El sentido del ridículo en niños

Por qué algunos niños tienen más sentido del ridículo

Borja QuiciosPsicólogo educativo

La vergüenza, la timidez, el sentido del ridículo son sentimientos interconectados que se comienzan a experimentar alrededor de los primeros años y van evolucionando durante el desarrollo.

Aparecen como mecanismos evolutivos que ayudan a los niños a adaptarse a lo novedoso.

Por qué los niños tienen sentido del ridículo

Niña con sentido del ridículo

Determinadas situaciones en la vida de un niño pueden suponer que aparezcan este tipo de sentimientos: un cambio de casa, la llegada de un hermanito, el inicio en la guardería... En general, esta etapa de la vergüenza, timidez o sentido del ridículo es pasajera durando sólo unas cuantas semanas.

Hay estudios que demuestran que el 15% de niños nacen con una predisposición para ser tímidos. Aunque esto no es determinante. Lo importante para la evolución de estos sentimientos es la intervención positiva o negativa que los padres hagan a lo largo del desarrollo de sus hijos y del entorno.

Cómo son los niños tímidos con mucho sentido del ridículo

El niño tímido suele mostrar las siguientes actitudes:

- Intenta evitar a las personas que no le resultan familiares.

- Prefieren estar solos, antes que integrarse en un grupo.

- Si están con otros menores, suelen ser muy callados y poco participativos.

- Se muestran miedosos y recelosos con todo lo que desconocen.

Los padres deben estar alerta ante estas señales, con el fin de intentar evitar que estos primeros signos de timidez puedan acrecentarse y derivar más adelante en una dificultad para establecer relaciones sociales.

Cómo ayudar a niños con mucho sentido del ridículo

La autoestima tiene un papel fundamental en este aspecto. Empieza a construirse durante la infancia e irá modificándose durante su desarrollo en función de las experiencias que tenga y las reacciones que provoque en sí mismo y en los demás.

Las reacciones de padres, familiares, profesores o amigos ante lo que haga el niño son importantes desde el punto de vista afectivo y las que producen mayor impacto en la autoestima. Por eso, son las personas afectivamente más cercanas al niño, las que pueden influir en que el niño tenga mayor autoestima y con ello, menor timidez y que el sentido del ridículo no aparezca como un problema. ¿Cómo ayudarles?

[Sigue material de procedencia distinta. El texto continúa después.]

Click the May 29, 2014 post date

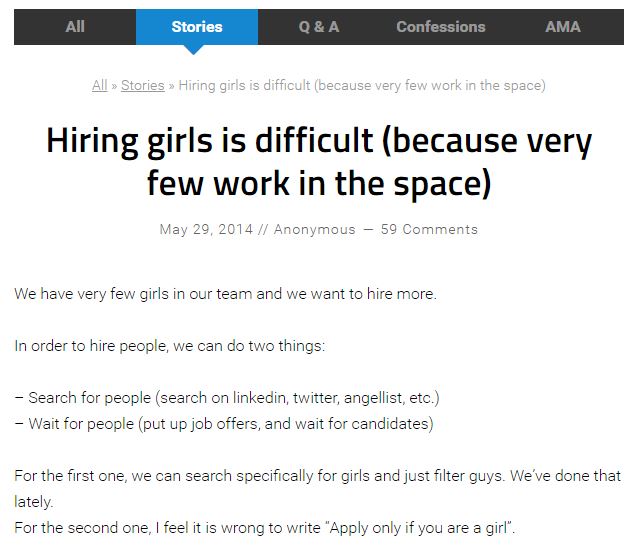click(x=205, y=229)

- No poner etiquetas, ni siquiera para disculpar su comportamiento. Cuanto más le digamos y escuche que es un vergonzoso delante de los demás, más se convencerá de que lo es y más tardará en vencer su problema.

- No obligar a que haga lo que no quiere. Forzarle a dar un beso o a demostrar lo bien que hace algo, aumenta su inseguridad y, por tanto, su sentido del ridículo.

- Predicar con el ejemplo. Explicar al niño, con palabras muy sencillas, que a nosotros también nos da vergüenza preguntar cosas a desconocidos como por ejemplo dónde está una calle .Y después, ir a una persona para que nos indique dicha dirección.

- Potenciar sus relaciones con otros pequeños. Estar cerca de sus iguales y relacionarse ayudará a que trabaje el sentido del ridículo positivamente.